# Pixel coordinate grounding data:

>>>

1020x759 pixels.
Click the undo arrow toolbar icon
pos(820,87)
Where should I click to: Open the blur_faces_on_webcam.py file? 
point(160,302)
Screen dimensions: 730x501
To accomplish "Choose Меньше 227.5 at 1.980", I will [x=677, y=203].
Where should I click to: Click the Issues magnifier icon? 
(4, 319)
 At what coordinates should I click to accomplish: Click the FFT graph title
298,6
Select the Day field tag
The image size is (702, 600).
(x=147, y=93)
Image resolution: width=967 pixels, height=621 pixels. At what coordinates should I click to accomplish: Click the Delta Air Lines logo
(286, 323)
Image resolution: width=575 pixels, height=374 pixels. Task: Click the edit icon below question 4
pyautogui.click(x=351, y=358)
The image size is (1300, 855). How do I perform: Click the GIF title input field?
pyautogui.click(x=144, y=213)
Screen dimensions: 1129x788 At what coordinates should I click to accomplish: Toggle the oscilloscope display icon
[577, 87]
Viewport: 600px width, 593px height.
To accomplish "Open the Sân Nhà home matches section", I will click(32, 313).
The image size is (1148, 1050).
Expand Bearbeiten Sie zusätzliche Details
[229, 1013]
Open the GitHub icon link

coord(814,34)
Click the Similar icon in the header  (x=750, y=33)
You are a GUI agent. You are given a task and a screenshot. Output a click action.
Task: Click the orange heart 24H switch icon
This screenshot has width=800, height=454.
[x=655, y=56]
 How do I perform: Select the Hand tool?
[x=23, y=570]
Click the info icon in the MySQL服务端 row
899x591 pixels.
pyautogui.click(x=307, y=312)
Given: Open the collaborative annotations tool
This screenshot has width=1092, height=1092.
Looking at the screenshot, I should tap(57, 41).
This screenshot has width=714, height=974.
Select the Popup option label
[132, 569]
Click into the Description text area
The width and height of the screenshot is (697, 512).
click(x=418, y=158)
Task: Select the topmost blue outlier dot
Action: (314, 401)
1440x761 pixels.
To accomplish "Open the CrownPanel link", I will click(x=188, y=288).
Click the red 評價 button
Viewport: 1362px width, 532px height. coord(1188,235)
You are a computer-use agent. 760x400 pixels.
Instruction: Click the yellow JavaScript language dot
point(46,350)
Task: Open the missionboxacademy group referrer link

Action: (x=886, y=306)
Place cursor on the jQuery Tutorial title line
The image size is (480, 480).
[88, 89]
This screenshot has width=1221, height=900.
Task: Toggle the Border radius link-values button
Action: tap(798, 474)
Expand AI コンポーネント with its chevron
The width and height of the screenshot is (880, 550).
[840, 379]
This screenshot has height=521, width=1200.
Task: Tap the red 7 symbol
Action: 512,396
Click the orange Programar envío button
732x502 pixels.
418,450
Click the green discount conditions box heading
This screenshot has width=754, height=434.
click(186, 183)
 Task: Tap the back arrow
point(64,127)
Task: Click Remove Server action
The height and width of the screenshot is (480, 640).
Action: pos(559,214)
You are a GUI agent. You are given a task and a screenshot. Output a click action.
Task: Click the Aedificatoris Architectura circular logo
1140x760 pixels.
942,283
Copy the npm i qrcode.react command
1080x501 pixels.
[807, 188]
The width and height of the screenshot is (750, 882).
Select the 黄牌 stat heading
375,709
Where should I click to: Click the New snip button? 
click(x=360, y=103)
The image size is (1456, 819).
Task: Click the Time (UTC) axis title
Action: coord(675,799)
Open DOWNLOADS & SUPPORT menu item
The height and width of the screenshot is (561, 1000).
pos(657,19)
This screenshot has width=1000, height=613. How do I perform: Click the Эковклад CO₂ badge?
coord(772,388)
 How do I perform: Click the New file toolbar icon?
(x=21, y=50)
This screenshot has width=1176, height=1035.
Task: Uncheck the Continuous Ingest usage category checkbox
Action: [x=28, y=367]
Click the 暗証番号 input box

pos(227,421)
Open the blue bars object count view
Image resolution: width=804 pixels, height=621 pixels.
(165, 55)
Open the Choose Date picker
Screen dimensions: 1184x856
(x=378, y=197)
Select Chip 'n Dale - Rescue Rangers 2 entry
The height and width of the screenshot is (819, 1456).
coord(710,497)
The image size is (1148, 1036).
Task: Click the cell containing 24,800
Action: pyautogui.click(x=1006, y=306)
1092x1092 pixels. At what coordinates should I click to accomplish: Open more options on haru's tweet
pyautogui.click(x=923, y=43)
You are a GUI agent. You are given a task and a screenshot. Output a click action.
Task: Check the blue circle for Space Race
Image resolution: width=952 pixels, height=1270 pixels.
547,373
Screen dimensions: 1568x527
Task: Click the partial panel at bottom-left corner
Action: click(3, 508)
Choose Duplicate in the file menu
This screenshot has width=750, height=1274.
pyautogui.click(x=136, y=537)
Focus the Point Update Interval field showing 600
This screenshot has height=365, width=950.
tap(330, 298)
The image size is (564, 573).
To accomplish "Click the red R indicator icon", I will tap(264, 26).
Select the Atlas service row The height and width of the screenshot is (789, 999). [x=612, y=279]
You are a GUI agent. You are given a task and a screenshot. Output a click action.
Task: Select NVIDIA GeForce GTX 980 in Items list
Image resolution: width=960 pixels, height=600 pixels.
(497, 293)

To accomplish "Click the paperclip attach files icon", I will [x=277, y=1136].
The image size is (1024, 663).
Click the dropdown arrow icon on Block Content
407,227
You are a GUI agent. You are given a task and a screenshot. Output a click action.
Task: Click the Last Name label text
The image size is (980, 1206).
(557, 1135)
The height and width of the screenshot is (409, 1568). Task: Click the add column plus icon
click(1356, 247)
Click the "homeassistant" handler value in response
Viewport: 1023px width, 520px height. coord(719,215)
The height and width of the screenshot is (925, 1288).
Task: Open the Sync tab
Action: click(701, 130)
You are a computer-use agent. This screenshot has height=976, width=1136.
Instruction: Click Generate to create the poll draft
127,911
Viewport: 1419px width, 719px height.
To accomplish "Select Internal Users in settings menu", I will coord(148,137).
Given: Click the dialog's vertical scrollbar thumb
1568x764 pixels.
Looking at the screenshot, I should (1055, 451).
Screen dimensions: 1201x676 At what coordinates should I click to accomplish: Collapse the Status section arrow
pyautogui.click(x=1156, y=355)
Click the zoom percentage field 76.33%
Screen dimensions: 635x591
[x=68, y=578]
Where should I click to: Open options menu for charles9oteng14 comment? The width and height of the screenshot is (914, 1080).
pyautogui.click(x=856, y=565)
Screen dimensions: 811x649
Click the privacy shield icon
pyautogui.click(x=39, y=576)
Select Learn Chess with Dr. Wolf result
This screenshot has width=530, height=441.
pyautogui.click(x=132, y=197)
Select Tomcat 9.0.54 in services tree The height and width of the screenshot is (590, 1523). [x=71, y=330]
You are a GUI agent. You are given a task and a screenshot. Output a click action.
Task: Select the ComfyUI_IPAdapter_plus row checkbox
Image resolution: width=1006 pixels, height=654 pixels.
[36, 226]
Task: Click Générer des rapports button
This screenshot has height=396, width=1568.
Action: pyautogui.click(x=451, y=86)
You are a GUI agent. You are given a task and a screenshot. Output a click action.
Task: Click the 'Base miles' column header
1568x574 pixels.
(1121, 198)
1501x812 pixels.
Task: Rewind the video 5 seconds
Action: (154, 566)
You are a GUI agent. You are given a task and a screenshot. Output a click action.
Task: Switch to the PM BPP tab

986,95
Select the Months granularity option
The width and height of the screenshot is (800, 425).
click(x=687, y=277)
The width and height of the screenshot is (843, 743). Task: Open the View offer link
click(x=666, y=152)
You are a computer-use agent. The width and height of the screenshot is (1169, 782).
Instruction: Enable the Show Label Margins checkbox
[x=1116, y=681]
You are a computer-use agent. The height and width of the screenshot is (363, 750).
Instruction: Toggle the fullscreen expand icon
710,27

<<<

# Action item:
Set every record down again exactly as written.

# Reply to the task:
1020x759 pixels.
Click the undo arrow toolbar icon
pos(820,87)
Where should I click to: Open the blur_faces_on_webcam.py file? 
point(160,302)
Screen dimensions: 730x501
To accomplish "Choose Меньше 227.5 at 1.980", I will [x=677, y=203].
Where should I click to: Click the Issues magnifier icon? 
(4, 319)
 At what coordinates should I click to accomplish: Click the FFT graph title
298,6
Select the Day field tag
The image size is (702, 600).
(x=147, y=93)
Image resolution: width=967 pixels, height=621 pixels. At what coordinates should I click to accomplish: Click the Delta Air Lines logo
(286, 323)
Image resolution: width=575 pixels, height=374 pixels. Task: Click the edit icon below question 4
pyautogui.click(x=351, y=358)
The image size is (1300, 855). How do I perform: Click the GIF title input field?
pyautogui.click(x=144, y=213)
Screen dimensions: 1129x788 At what coordinates should I click to accomplish: Toggle the oscilloscope display icon
[577, 87]
Viewport: 600px width, 593px height.
To accomplish "Open the Sân Nhà home matches section", I will click(32, 313).
The image size is (1148, 1050).
Expand Bearbeiten Sie zusätzliche Details
[229, 1013]
Open the GitHub icon link

coord(814,34)
Click the Similar icon in the header  (x=750, y=33)
You are a GUI agent. You are given a task and a screenshot. Output a click action.
Task: Click the orange heart 24H switch icon
This screenshot has width=800, height=454.
[x=655, y=56]
 How do I perform: Select the Hand tool?
[x=23, y=570]
Click the info icon in the MySQL服务端 row
899x591 pixels.
pyautogui.click(x=307, y=312)
Given: Open the collaborative annotations tool
This screenshot has width=1092, height=1092.
Looking at the screenshot, I should tap(57, 41).
This screenshot has width=714, height=974.
Select the Popup option label
[132, 569]
Click into the Description text area
The width and height of the screenshot is (697, 512).
click(x=418, y=158)
Task: Select the topmost blue outlier dot
Action: (314, 401)
1440x761 pixels.
To accomplish "Open the CrownPanel link", I will click(x=188, y=288).
Click the red 評價 button
Viewport: 1362px width, 532px height. coord(1188,235)
You are a computer-use agent. 760x400 pixels.
Instruction: Click the yellow JavaScript language dot
point(46,350)
Task: Open the missionboxacademy group referrer link

Action: (x=886, y=306)
Place cursor on the jQuery Tutorial title line
The image size is (480, 480).
[88, 89]
This screenshot has width=1221, height=900.
Task: Toggle the Border radius link-values button
Action: tap(798, 474)
Expand AI コンポーネント with its chevron
The width and height of the screenshot is (880, 550).
[840, 379]
This screenshot has height=521, width=1200.
Task: Tap the red 7 symbol
Action: 512,396
Click the orange Programar envío button
732x502 pixels.
418,450
Click the green discount conditions box heading
This screenshot has width=754, height=434.
click(186, 183)
 Task: Tap the back arrow
point(64,127)
Task: Click Remove Server action
The height and width of the screenshot is (480, 640).
Action: pos(559,214)
You are a GUI agent. You are given a task and a screenshot. Output a click action.
Task: Click the Aedificatoris Architectura circular logo
1140x760 pixels.
942,283
Copy the npm i qrcode.react command
1080x501 pixels.
[807, 188]
The width and height of the screenshot is (750, 882).
Select the 黄牌 stat heading
375,709
Where should I click to: Click the New snip button? 
click(x=360, y=103)
The image size is (1456, 819).
Task: Click the Time (UTC) axis title
Action: coord(675,799)
Open DOWNLOADS & SUPPORT menu item
The height and width of the screenshot is (561, 1000).
pos(657,19)
This screenshot has width=1000, height=613. How do I perform: Click the Эковклад CO₂ badge?
coord(772,388)
 How do I perform: Click the New file toolbar icon?
(x=21, y=50)
This screenshot has width=1176, height=1035.
Task: Uncheck the Continuous Ingest usage category checkbox
Action: [x=28, y=367]
Click the 暗証番号 input box

pos(227,421)
Open the blue bars object count view
Image resolution: width=804 pixels, height=621 pixels.
(165, 55)
Open the Choose Date picker
Screen dimensions: 1184x856
(x=378, y=197)
Select Chip 'n Dale - Rescue Rangers 2 entry
The height and width of the screenshot is (819, 1456).
coord(710,497)
The image size is (1148, 1036).
Task: Click the cell containing 24,800
Action: pyautogui.click(x=1006, y=306)
1092x1092 pixels. At what coordinates should I click to accomplish: Open more options on haru's tweet
pyautogui.click(x=923, y=43)
You are a GUI agent. You are given a task and a screenshot. Output a click action.
Task: Check the blue circle for Space Race
Image resolution: width=952 pixels, height=1270 pixels.
547,373
Screen dimensions: 1568x527
Task: Click the partial panel at bottom-left corner
Action: click(3, 508)
Choose Duplicate in the file menu
This screenshot has width=750, height=1274.
pyautogui.click(x=136, y=537)
Focus the Point Update Interval field showing 600
This screenshot has height=365, width=950.
tap(330, 298)
The image size is (564, 573).
To accomplish "Click the red R indicator icon", I will tap(264, 26).
Select the Atlas service row The height and width of the screenshot is (789, 999). [x=612, y=279]
You are a GUI agent. You are given a task and a screenshot. Output a click action.
Task: Select NVIDIA GeForce GTX 980 in Items list
Image resolution: width=960 pixels, height=600 pixels.
(497, 293)

To accomplish "Click the paperclip attach files icon", I will [x=277, y=1136].
The image size is (1024, 663).
Click the dropdown arrow icon on Block Content
407,227
You are a GUI agent. You are given a task and a screenshot. Output a click action.
Task: Click the Last Name label text
The image size is (980, 1206).
(557, 1135)
The height and width of the screenshot is (409, 1568). Task: Click the add column plus icon
click(1356, 247)
Click the "homeassistant" handler value in response
Viewport: 1023px width, 520px height. coord(719,215)
The height and width of the screenshot is (925, 1288).
Task: Open the Sync tab
Action: click(701, 130)
You are a computer-use agent. This screenshot has height=976, width=1136.
Instruction: Click Generate to create the poll draft
127,911
Viewport: 1419px width, 719px height.
To accomplish "Select Internal Users in settings menu", I will coord(148,137).
Given: Click the dialog's vertical scrollbar thumb
1568x764 pixels.
Looking at the screenshot, I should (1055, 451).
Screen dimensions: 1201x676 At what coordinates should I click to accomplish: Collapse the Status section arrow
pyautogui.click(x=1156, y=355)
Click the zoom percentage field 76.33%
Screen dimensions: 635x591
[x=68, y=578]
Where should I click to: Open options menu for charles9oteng14 comment? The width and height of the screenshot is (914, 1080).
pyautogui.click(x=856, y=565)
Screen dimensions: 811x649
Click the privacy shield icon
pyautogui.click(x=39, y=576)
Select Learn Chess with Dr. Wolf result
This screenshot has width=530, height=441.
pyautogui.click(x=132, y=197)
Select Tomcat 9.0.54 in services tree The height and width of the screenshot is (590, 1523). [x=71, y=330]
You are a GUI agent. You are given a task and a screenshot. Output a click action.
Task: Select the ComfyUI_IPAdapter_plus row checkbox
Image resolution: width=1006 pixels, height=654 pixels.
[36, 226]
Task: Click Générer des rapports button
This screenshot has height=396, width=1568.
Action: pyautogui.click(x=451, y=86)
You are a GUI agent. You are given a task and a screenshot. Output a click action.
Task: Click the 'Base miles' column header
1568x574 pixels.
(1121, 198)
1501x812 pixels.
Task: Rewind the video 5 seconds
Action: (154, 566)
You are a GUI agent. You are given a task and a screenshot. Output a click action.
Task: Switch to the PM BPP tab

986,95
Select the Months granularity option
The width and height of the screenshot is (800, 425).
click(x=687, y=277)
The width and height of the screenshot is (843, 743). Task: Open the View offer link
click(x=666, y=152)
You are a computer-use agent. The width and height of the screenshot is (1169, 782).
Instruction: Enable the Show Label Margins checkbox
[x=1116, y=681]
You are a computer-use agent. The height and width of the screenshot is (363, 750).
Instruction: Toggle the fullscreen expand icon
710,27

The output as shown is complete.